— Exercise details —
Copy each of the rows below word for word, keeping every line as it stands.
◆ ◆ ◆ ◆ ◆
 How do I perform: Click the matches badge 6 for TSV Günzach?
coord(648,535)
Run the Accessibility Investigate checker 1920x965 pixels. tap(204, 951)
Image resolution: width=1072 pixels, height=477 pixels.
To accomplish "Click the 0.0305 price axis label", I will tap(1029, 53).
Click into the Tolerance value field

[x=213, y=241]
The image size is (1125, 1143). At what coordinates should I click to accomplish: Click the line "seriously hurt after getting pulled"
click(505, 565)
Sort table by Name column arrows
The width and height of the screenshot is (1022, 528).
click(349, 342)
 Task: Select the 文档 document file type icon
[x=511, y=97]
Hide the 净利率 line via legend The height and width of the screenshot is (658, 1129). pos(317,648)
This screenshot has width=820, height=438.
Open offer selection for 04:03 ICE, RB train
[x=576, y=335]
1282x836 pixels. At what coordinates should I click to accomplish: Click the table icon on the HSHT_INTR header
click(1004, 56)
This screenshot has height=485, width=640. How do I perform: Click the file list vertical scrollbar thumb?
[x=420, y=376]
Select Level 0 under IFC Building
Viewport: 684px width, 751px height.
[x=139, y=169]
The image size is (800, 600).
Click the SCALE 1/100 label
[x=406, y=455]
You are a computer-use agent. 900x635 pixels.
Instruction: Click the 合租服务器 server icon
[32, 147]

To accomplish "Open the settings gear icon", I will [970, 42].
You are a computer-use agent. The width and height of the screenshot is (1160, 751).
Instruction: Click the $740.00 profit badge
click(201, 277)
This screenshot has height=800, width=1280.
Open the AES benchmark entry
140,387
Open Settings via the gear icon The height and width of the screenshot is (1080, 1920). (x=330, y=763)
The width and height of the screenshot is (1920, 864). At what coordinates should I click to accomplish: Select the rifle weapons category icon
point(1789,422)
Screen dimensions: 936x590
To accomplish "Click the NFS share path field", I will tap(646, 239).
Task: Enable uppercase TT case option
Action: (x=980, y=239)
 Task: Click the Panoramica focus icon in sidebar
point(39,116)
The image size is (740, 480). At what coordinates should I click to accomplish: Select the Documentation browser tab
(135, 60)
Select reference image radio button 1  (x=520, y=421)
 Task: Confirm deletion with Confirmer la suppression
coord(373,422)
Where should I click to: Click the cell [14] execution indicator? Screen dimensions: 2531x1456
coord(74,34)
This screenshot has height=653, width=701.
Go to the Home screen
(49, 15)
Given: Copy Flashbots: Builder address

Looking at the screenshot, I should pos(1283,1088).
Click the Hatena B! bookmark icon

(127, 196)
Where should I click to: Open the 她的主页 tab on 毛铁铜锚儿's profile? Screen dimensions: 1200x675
◆ ◆ ◆ ◆ ◆
— Task result —
 How do I perform: Click the matches badge 6 for TSV Günzach?
coord(648,535)
Run the Accessibility Investigate checker 1920x965 pixels. tap(204, 951)
Image resolution: width=1072 pixels, height=477 pixels.
To accomplish "Click the 0.0305 price axis label", I will tap(1029, 53).
Click into the Tolerance value field

[x=213, y=241]
The image size is (1125, 1143). At what coordinates should I click to accomplish: Click the line "seriously hurt after getting pulled"
click(505, 565)
Sort table by Name column arrows
The width and height of the screenshot is (1022, 528).
click(349, 342)
 Task: Select the 文档 document file type icon
[x=511, y=97]
Hide the 净利率 line via legend The height and width of the screenshot is (658, 1129). pos(317,648)
This screenshot has width=820, height=438.
Open offer selection for 04:03 ICE, RB train
[x=576, y=335]
1282x836 pixels. At what coordinates should I click to accomplish: Click the table icon on the HSHT_INTR header
click(1004, 56)
This screenshot has height=485, width=640. How do I perform: Click the file list vertical scrollbar thumb?
[x=420, y=376]
Select Level 0 under IFC Building
Viewport: 684px width, 751px height.
[x=139, y=169]
The image size is (800, 600).
Click the SCALE 1/100 label
[x=406, y=455]
You are a computer-use agent. 900x635 pixels.
Instruction: Click the 合租服务器 server icon
[32, 147]

To accomplish "Open the settings gear icon", I will [970, 42].
You are a computer-use agent. The width and height of the screenshot is (1160, 751).
Instruction: Click the $740.00 profit badge
click(201, 277)
This screenshot has height=800, width=1280.
Open the AES benchmark entry
140,387
Open Settings via the gear icon The height and width of the screenshot is (1080, 1920). (x=330, y=763)
The width and height of the screenshot is (1920, 864). At what coordinates should I click to accomplish: Select the rifle weapons category icon
point(1789,422)
Screen dimensions: 936x590
To accomplish "Click the NFS share path field", I will tap(646, 239).
Task: Enable uppercase TT case option
Action: (x=980, y=239)
 Task: Click the Panoramica focus icon in sidebar
point(39,116)
The image size is (740, 480). At what coordinates should I click to accomplish: Select the Documentation browser tab
(135, 60)
Select reference image radio button 1  (x=520, y=421)
 Task: Confirm deletion with Confirmer la suppression
coord(373,422)
Where should I click to: Click the cell [14] execution indicator? Screen dimensions: 2531x1456
coord(74,34)
This screenshot has height=653, width=701.
Go to the Home screen
(49, 15)
Given: Copy Flashbots: Builder address

Looking at the screenshot, I should pos(1283,1088).
Click the Hatena B! bookmark icon

(127, 196)
Where should I click to: Open the 她的主页 tab on 毛铁铜锚儿's profile? Screen dimensions: 1200x675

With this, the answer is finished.